DUKE (US)—Choosing primary care over a specialty career costs physicians an estimated $2.7 million in potential lifetime earnings and wealth.
In a recent study, Duke University researchers looked at average lifetime income and wealth accumulation of specialist physicians, primary care physicians, physician assistants, MBAs, and college graduates. The findings are reported in the May issue of the journal Health Affairs.
With 32 million more Americans about to be covered for primary care by the health care reforms, the current shortage of primary care providers may become more acute. Fixing the shortage could require policy changes to reduce this income gap, say Bryan Vaughn and Steven DeVrieze, 2009 graduates of the MBA program at Duke’s Fuqua School of Business.
Using physician income data from the American Medical Group Association and the Association of American Medical Colleges, as well as publicly reported sources of salary data for physician assistants, MBAs and college graduates, the team created a model to estimate the net present value of career wealth potential for each group. The calculation accounted for years of schooling and work, student loan debt, income and investment income potential.

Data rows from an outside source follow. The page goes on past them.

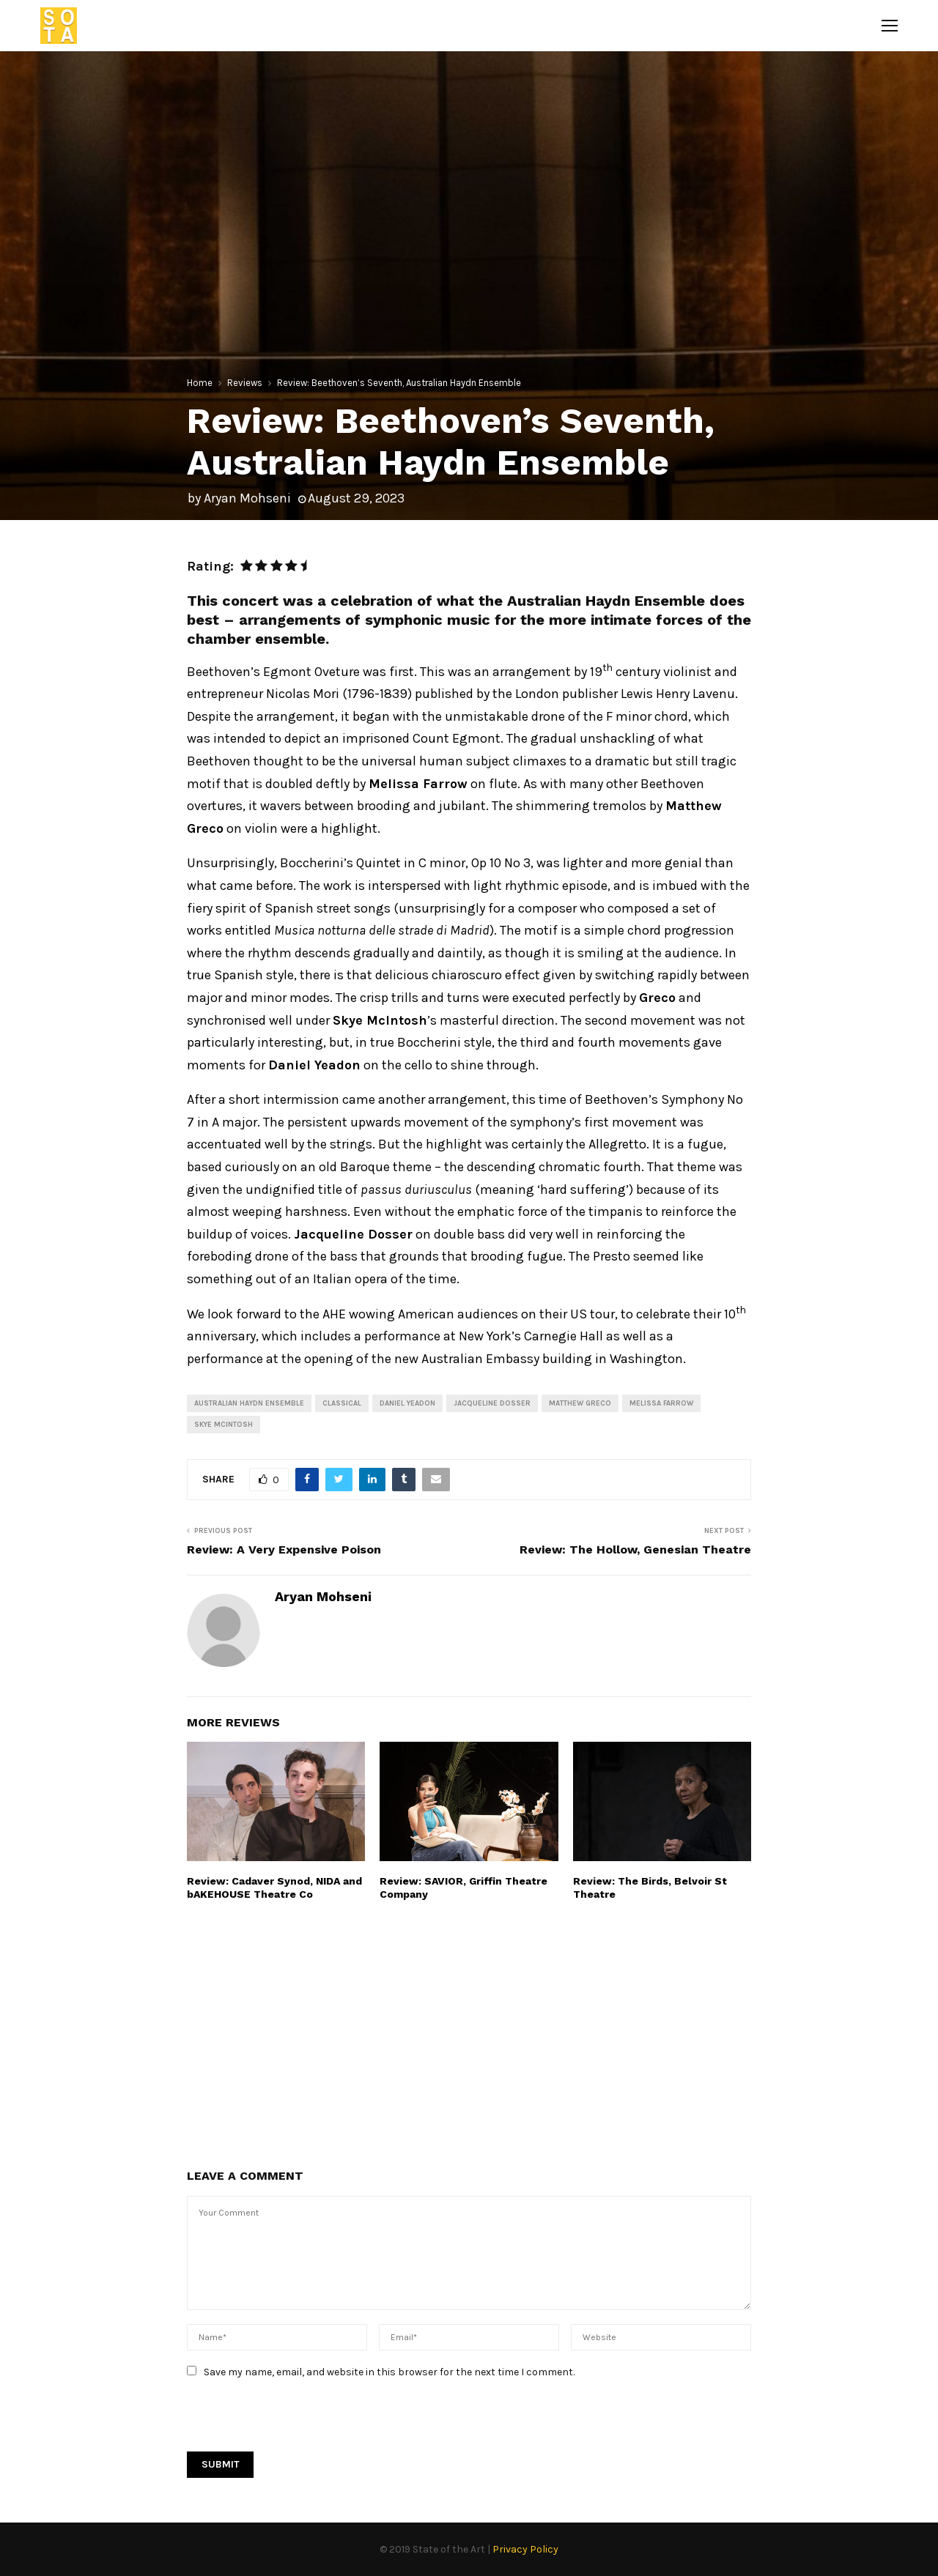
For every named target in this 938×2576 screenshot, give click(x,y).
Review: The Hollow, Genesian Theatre (635, 1549)
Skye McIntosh (223, 1424)
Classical (341, 1403)
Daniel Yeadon (407, 1403)
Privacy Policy (525, 2549)
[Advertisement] (469, 2033)
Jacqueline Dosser (492, 1403)
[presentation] (298, 2422)
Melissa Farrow (661, 1403)
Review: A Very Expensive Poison (284, 1549)
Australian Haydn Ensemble (249, 1403)
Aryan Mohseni (247, 498)
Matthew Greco (580, 1403)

Salary information for cardiologists was used to represent medical specialties as a whole, with the model allowing for differences in training time and residency stipends for primary care physicians and cardiologists.
According to the model, a physician who enters medical school at age 23 and practices until age 65 would have a lifetime wealth potential of $5.2 million as a cardiologist, and $2.5 million as a family medicine or internal medicine practitioner. Average wealth potential for MBAs was $1.7 million, compared to $850,000 for physician assistants and $340,000 for college graduates.
“Previous research has found that pay is an important factor in medical students’ choice of career path, especially for those with higher levels of student loan debt,” Vaughn says. “Although models can never fully represent reality, this analysis quantifies just how significant the gap between primary care and specialty pay is, especially when viewed in the context of a career that spans many decades.”
The team also tested the effects of several possible policy interventions on the wealth gap, including increasing primary care pay and decreasing cardiologists’ pay, medical school debt forgiveness programs, and eliminating pay during cardiologists’ residency training period.
Increasing primary care physician pay by 50 percent, the most extreme pay change modeled, would reduce the wealth gap between primary care and cardiology from $2.7 to $1 million. Eliminating the wealth gap entirely would require a $148,000 decrease in cardiologists’ annual income, or an annual increase of $122,000 for primary care doctors.
“There are many efforts in place to increase the supply of primary care doctors, from adding new training programs to changes in reimbursement practices, but it’s clear that successfully addressing the shortage will require a reconceptualization of primary care,” says Kevin Schulman, director of Duke’s Health Sector Management program and a coauthor of the paper.
The authors note that the primary care shortage will become increasingly problematic in the wake of health care reform. “An estimated 32 million previously uninsured people will gain greater access to care, and will increasingly seek out primary care services, within the next few years,” DeVrieze says. “This increases the urgency with which we need to address the primary care shortage.”